Before the introduction of Community Treatment Orders in the 2007 Mental Health Act, the way that mental health professionals often allowed patients to leave hosptial if they felt that full discharge in the earliest stages of recovery was too big a step, was to grant ever-longer periods of section 17 leave. We know that when first used, leave is often granted for just a couple of hours, possibly subject to conditions including a member of staff supervising someone. Last Christmas we were called to a patient on supervised s17 leave who had been given three hours to visit family on Christmas Eve and was understandably reluctant to have to return from and miss a happy family occasion.
But as recovery progresses, leave could become longer and eventually unsupervised and with fewer restrictions to it. It was not uncommon for leave to eventually last for weeks at a time and for it to be re-granted after the patient’s return and a meeting with their care team, during which administration of medication could take place. This was a particularly useful way of ensuring that if patients decided after a short-while to stop their medication or not to turn up for what otherwise may have been an outpatient appointment, they could be returned by the police after failing to show up on the expiration of their leave and medication then given under Part IV of the Mental Health Act.
Community Treatment Orders were intended to be another way of achieving the same thing. Instead of someone remaining a “section 3 patient on leave”, they would become a CTO patient and this order may carry conditions in addition to compliance with medication. It could include residence, curfew, drug-testing, etc.; and conditions could be amended or removed over time. Should clinicians be unhappy with a patient’s lack of recovery, a recall notice could be served and the patient then must return to hospital or become AWOL and liable to return by force. When recalled, they could be compelled to remain in hospital for 72hrs during which time the CTO could be revoked entirely if this were deemed necessary.
CTO OR EXTENDED s17 LEAVE?
Community Treatment Order legislation did not ban the use of extended s17 leave – so which do you do? Well, leave under s17 which is “extended leave” – greater than seven consecutive days – should not be granted unless the responsible clinician has first considered a CTO. One obvious point from my perspective about the decision, is that CTOs are bureaucratic to operate when recalls are required. If someone fails to show up at 10am when their s17 leave expires, they are now AWOL and can be re-detained. If the patient had a condition to attend a monthly outpatient clinic at 10am and they fail to show up, the recall process must be instigated.
I am aware of a recent case where a patient had for months on end been refusing medication in the community and each time, he’d be recalled from his CTO, medicated by force in hospital and then discharged on his CTO. During the recall process, police officers were prone to misunderstanding the law around these situation because we have had no training on CTOs since their introduction. (I have written a “Quick Guide to recalls and revocations” to get you through it.) I once attended a meeting with a mental health team and a patient’s family to discuss a police mishandling of a CTO recall and was told to give assurances that such misunderstandings will “never happen again”. I proceeded to outline CTO and other recall cases where mental health professionals have got the law wrong, effectively asking the police to assault and falsely imprison people and I also noticed that direct legal questions I asked of the professionals present went unanswered, thus proving that even professionals with extensive training in this law get it wrong. << We need far, Far, FAR more training on mental health law – all of us!
IT’S GOOD TO TALK
The meeting led to an agreement that I would email all of my police area about this patient and explain the CTO recall process.
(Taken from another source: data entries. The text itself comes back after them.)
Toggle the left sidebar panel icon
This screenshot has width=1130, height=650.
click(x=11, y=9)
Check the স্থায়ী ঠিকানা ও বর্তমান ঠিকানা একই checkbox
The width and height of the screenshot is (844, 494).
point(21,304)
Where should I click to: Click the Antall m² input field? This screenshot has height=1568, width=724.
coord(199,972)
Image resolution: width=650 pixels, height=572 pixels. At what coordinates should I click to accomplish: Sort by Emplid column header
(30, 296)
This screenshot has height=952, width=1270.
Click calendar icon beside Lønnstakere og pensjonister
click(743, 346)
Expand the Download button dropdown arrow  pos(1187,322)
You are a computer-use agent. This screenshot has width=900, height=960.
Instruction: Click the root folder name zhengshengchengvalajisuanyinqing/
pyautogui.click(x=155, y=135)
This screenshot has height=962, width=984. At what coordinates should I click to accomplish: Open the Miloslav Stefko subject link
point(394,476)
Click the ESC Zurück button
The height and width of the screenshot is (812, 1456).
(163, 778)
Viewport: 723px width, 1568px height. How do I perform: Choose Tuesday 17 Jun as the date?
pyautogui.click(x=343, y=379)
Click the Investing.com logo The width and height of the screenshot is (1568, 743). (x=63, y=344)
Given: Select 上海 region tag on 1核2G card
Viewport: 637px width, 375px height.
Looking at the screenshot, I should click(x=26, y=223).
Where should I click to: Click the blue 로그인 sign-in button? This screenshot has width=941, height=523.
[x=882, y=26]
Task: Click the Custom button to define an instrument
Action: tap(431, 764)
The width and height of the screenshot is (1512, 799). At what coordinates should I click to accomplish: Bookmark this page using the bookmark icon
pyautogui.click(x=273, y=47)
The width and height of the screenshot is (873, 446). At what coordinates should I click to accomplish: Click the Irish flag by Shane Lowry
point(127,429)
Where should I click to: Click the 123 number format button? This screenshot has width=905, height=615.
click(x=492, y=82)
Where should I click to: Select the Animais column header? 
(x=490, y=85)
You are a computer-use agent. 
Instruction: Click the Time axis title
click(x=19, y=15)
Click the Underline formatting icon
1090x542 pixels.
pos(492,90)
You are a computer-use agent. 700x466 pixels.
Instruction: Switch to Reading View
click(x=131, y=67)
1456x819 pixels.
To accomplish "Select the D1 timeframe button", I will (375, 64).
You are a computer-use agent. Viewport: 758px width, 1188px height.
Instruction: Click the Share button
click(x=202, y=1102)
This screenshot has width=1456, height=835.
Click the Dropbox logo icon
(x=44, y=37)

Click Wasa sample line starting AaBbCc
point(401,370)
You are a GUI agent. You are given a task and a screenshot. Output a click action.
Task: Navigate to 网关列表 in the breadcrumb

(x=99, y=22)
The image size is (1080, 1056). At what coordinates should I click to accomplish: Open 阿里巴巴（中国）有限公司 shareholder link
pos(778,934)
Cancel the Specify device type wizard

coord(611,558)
I cut-and-paste the “Quick Guide” into an email and sent it over 400 officers, copied to the mental health team. Hopefully, next month, we will have a consistent approach to it all! …
Obviously, what I didn’t countenance was that the responsible clinician would ditch the CTO plan in favour of the old-fashioned “extended leave plan”. I also didn’t countenance that they would fail to tell me that the management plan had changed for this patient. So I recently attended to work to find that patient’s name on an incident log, with the police having asked all the relevant questions about recall notices and so on, only to be in some difficulty communicating with the NHS and the preceding duty inspector telling me, he thought they were pulling his chain. I spoke to them. After some closed questioning of the type normally reserved for interviewing suspects, I managed to work out that they had resorted to old-fashioned extended leave and hadn’t told us – no wonder we were confused!
Police officers need to be sure that they have a lawful basis for their coercion of other human beings: not least because when it goes awry, their world can fall apart so they need to be confident they were acting properly in the first place. We need and are entitled to clarity about the laws governing a patient so we can make our own assessment of the legality of asking officers to coerce vulnerable people and so the officers may be defended if there is criticism of their legal action or inaction.
More training all round! – jointly, if at all possible.